Tiempos modernos

Bernardo Díaz Nosty

Un año sin Bush

EN las últimas semanas se han sucedido las valoraciones sobre el primer año de Obama. En los comentarios periodísticos ha desaparecido la preocupación que asociaba el liderazgo de un presidente de raza negra a augurios dramáticos, en una dirección de la memoria que evocaba a Luther King, Jonh F. Kennedy...

Pero no se habla de otra efeméride: un año sin George W. Bush, como si su salida hubiese supuesto tal respiro que el mal recuerdo lo convierte en innombrable. Con Bush se reactivaron los mecanismos del maniqueísmo geopolítico desaparecidos con la caída del muro de Berlín. Hasta entonces, el equilibrio del terror, la guerra fría, se medía en las estadísticas de la capacidad armamentística de los dos grandes bloques, y los soviéticos eran la diana que la propaganda occidental definía como el enemigo y el mal.

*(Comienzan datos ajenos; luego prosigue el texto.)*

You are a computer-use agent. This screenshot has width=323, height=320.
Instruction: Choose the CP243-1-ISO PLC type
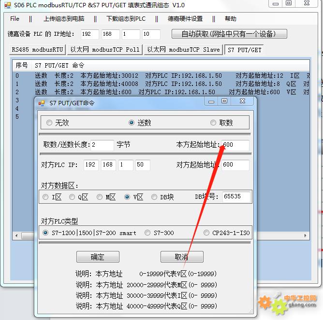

Con Bush se crea un nuevo enemigo, objeto de salvación o cruzada democrática planetaria que se inicia, como cabía esperar, en países ricos en recursos energéticos, con una novedad estratégica: la guerra preventiva. Quedan en un segundo plano los aspectos culturales, religiosos y económicos que argumentan la dialéctica interna de la confrontación, por lo que las aventuras militares se convierten, en muchos casos, en un catalizador del mal llamado choque de civilizaciones.

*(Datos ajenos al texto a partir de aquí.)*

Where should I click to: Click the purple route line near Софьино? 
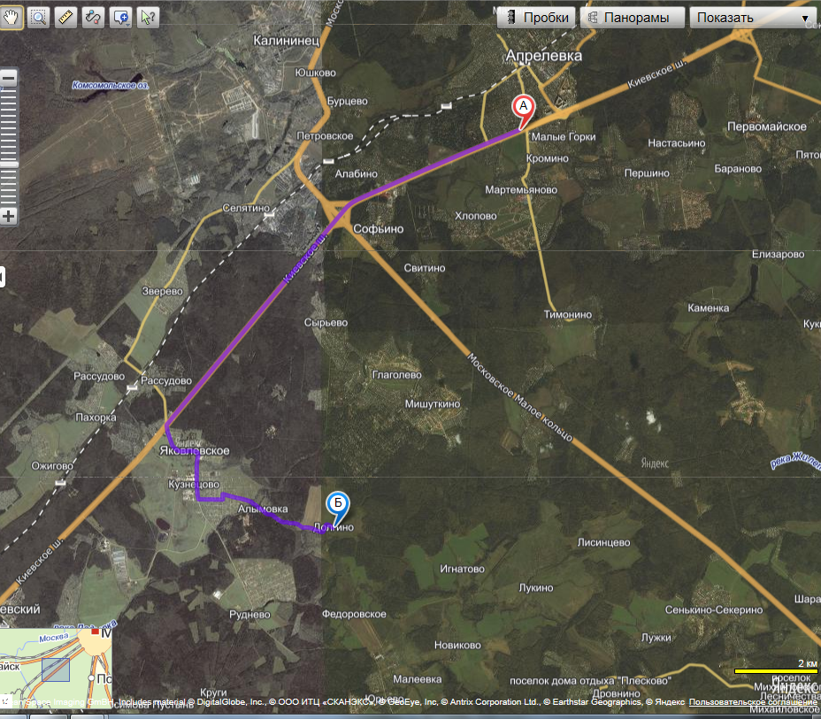point(372,193)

Sin caer aquí en otra tentación maniquea -Bush en los infiernos y Obama en el paraíso-, cabe recordar el papel del neoconservadurismo republicano en la construcción fraudulenta de escenarios financieros insostenibles. Hoy pesan sobre las espaldas del nuevo presidente los platos rotos de Bush. Y no sólo los relativos a la crisis económica, sino los de la difícil amortización de tantas hipotecas heredadas.

¿Dónde estaríamos hoy o dentro de dos o tres años si el mandato de Bush no hubiese concluido? La valoración de Obama no debe sustraerse del referente presidencial previo. En España, Aznar afeó la conducta de quienes se manifestaban contra las hazañas bélicas de la Casa Blanca, en las que participó junto a un Blair ahora muy señalado por la sociedad británica. Oponerse al amigo americano se convirtió en un acto antipatriótico, en un antiamericanismo que bebía en oscuras fuentes de un periclitado comunismo. Quería reducirse la libertad de la democracia a un único discurso: el dictado mesiánico del Washington republicano.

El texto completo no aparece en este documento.